Transcriptional regulation of mouse Gpat2 in comparison to the human isoform

GARCIA FABIANI, M.B.; PELLON-MAISON, M.; CATTANEO, E.R.; MONTANARO, M.A.; GONZALEZ BARO, M.R.

Mendoza

Congreso; XLVII Reunión Anual Sociedad Argentina de Investigación en Bioquímica y Biología Molecular; 2012

SAIB

The first step in de novo glycerolipid synthesis is catalyzed by glycerol-3-phosphate acyltransferase (GPAT). In mammals, at least four GPAT isoforms have been described, differing in their cell and tissue locations and functions. GPAT1, 3 and 4 are expressed in lipogenic organs like liver and adipose tissue.

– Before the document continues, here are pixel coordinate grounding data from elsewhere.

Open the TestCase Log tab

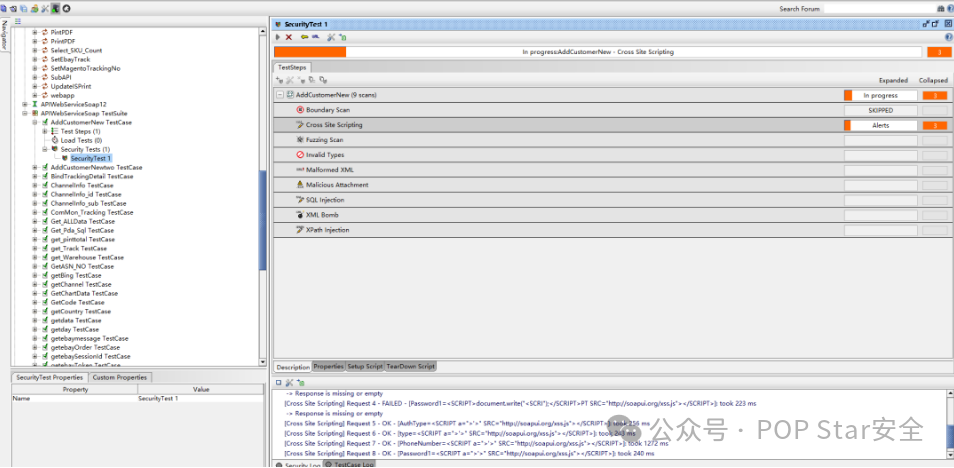coord(352,464)
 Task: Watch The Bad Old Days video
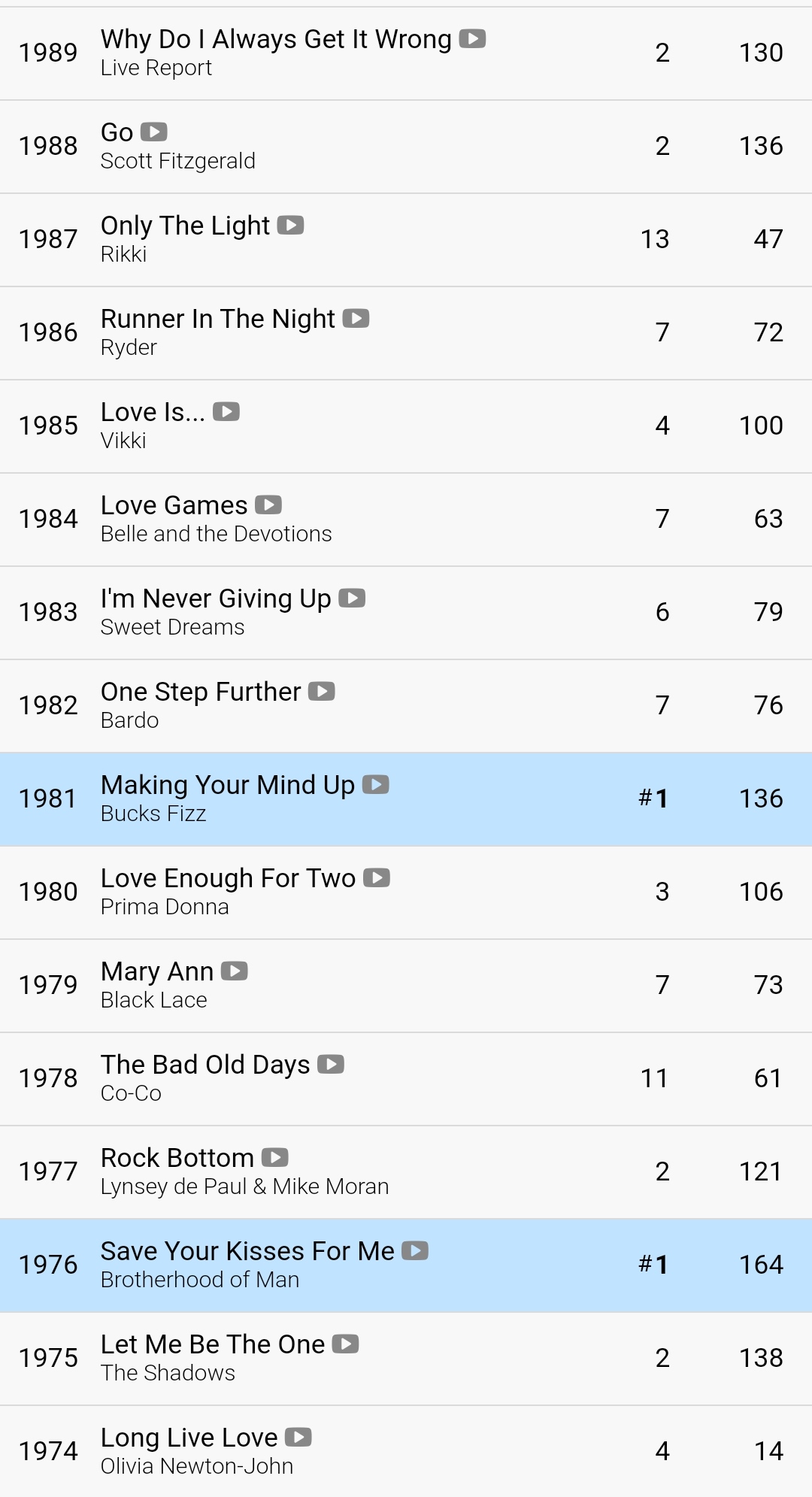331,1064
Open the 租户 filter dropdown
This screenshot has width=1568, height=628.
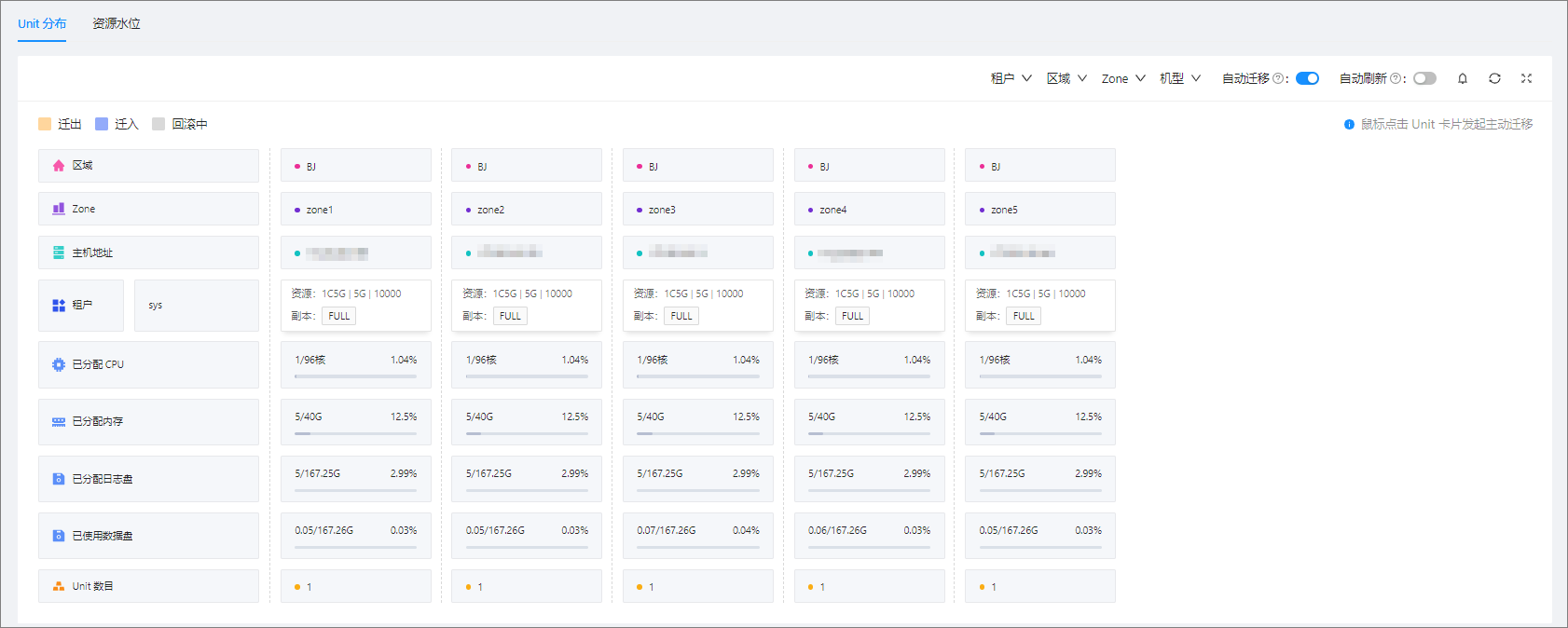[x=1011, y=78]
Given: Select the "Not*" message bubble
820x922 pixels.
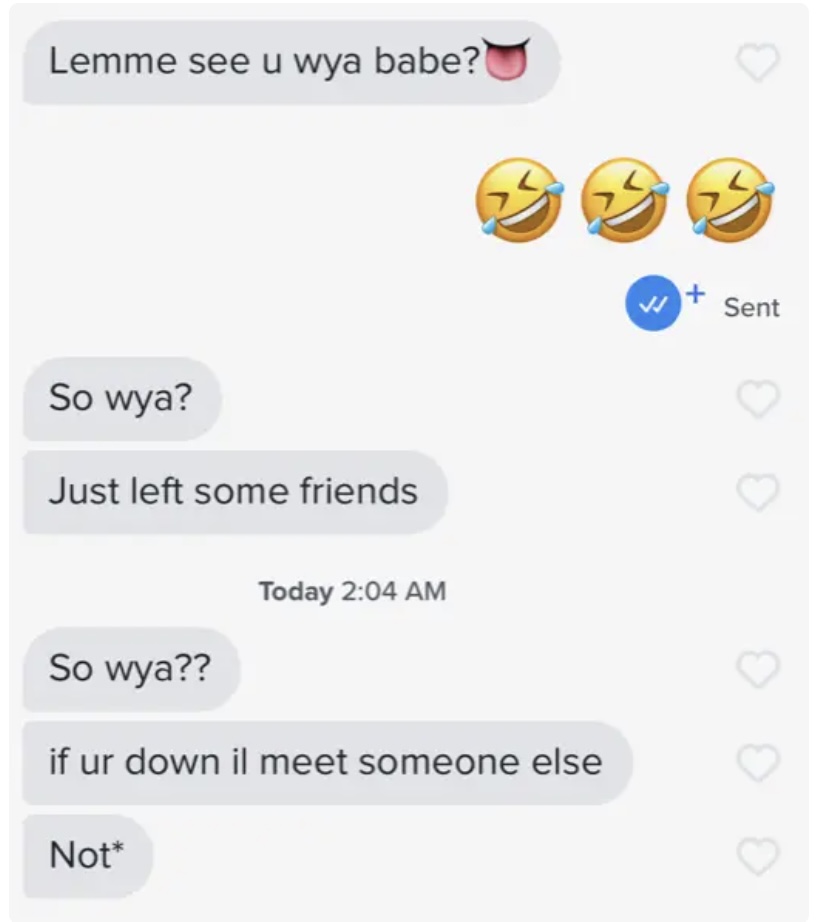Looking at the screenshot, I should pos(88,856).
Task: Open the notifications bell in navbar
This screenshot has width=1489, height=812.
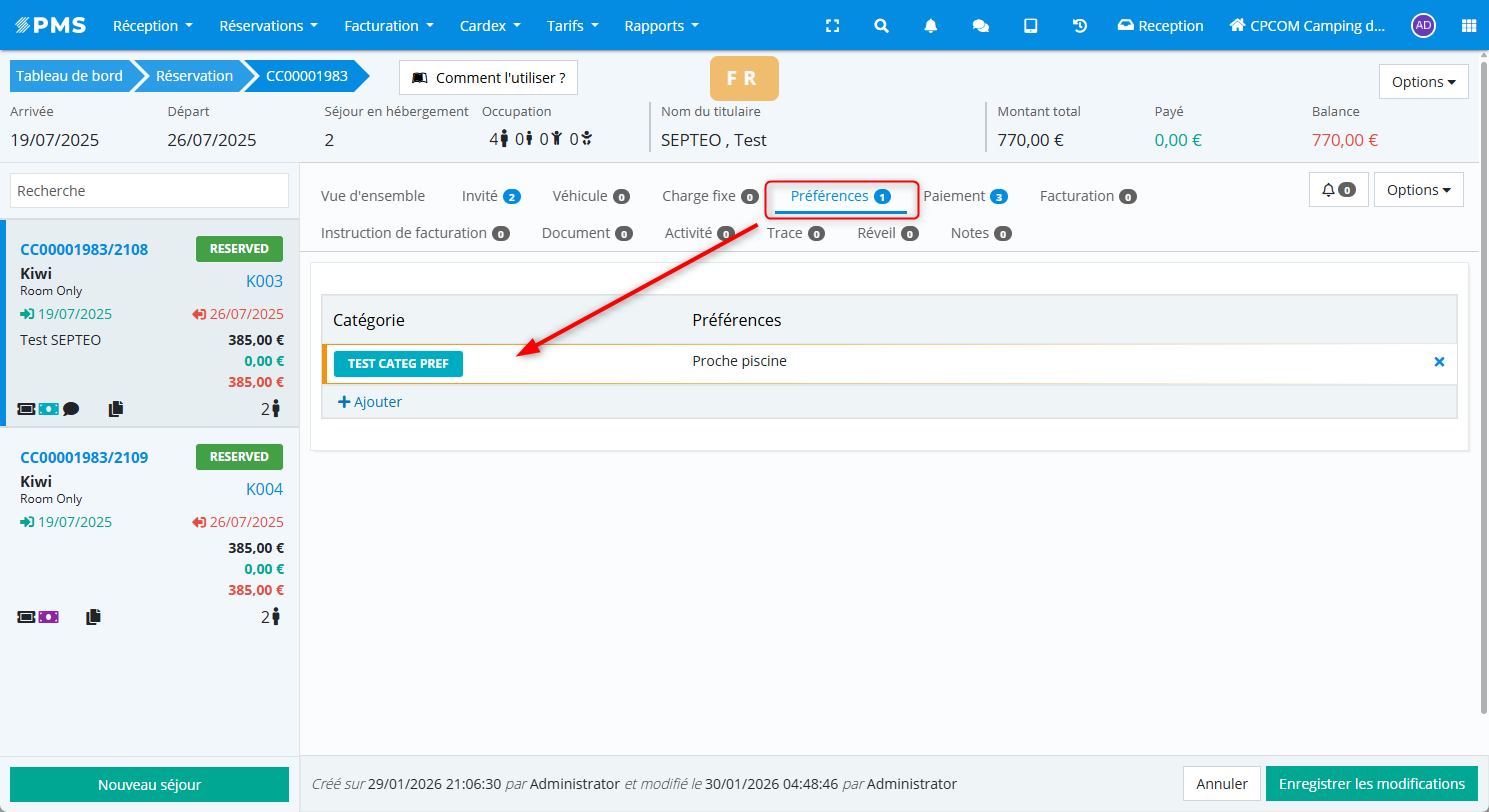Action: pyautogui.click(x=931, y=26)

Unlike the other 3 isoforms, GPAT2, located in the outer mitochondrial membrane, is highly expressed in rat and mouse testis and certain cancer cells, tissues that do not specialize in lipid synthesis and storage. Gpat2 transcription in testis peaks at the beginning of rat spermatogenesis indicating transcriptional regulation, possibly related to hormones. We cloned the murine Gpat2 promoter region (~6.7, 3.4 and 1.3kpb upstream from the transcription initiation site) into a luciferase-reporter vector and transfected them into CHO-K1 cells. Only the 3.4 kbp construct significantly activated transcription, so we used it for further experiments. Among several hormones, cis-9-retinoic acid increased the promoter’s activity, consistent with its role in testis function. In silico data indicated epigenetic regulation for human GPAT2 gene. Human and mouse cell lines that do not express GPAT2 were treated with a DNA methylation inhibitor and GPAT2 expression was increased only in the human cell lines, evidencing DNA methylation as a possible regulatory GPAT2 expression mechanism in humans.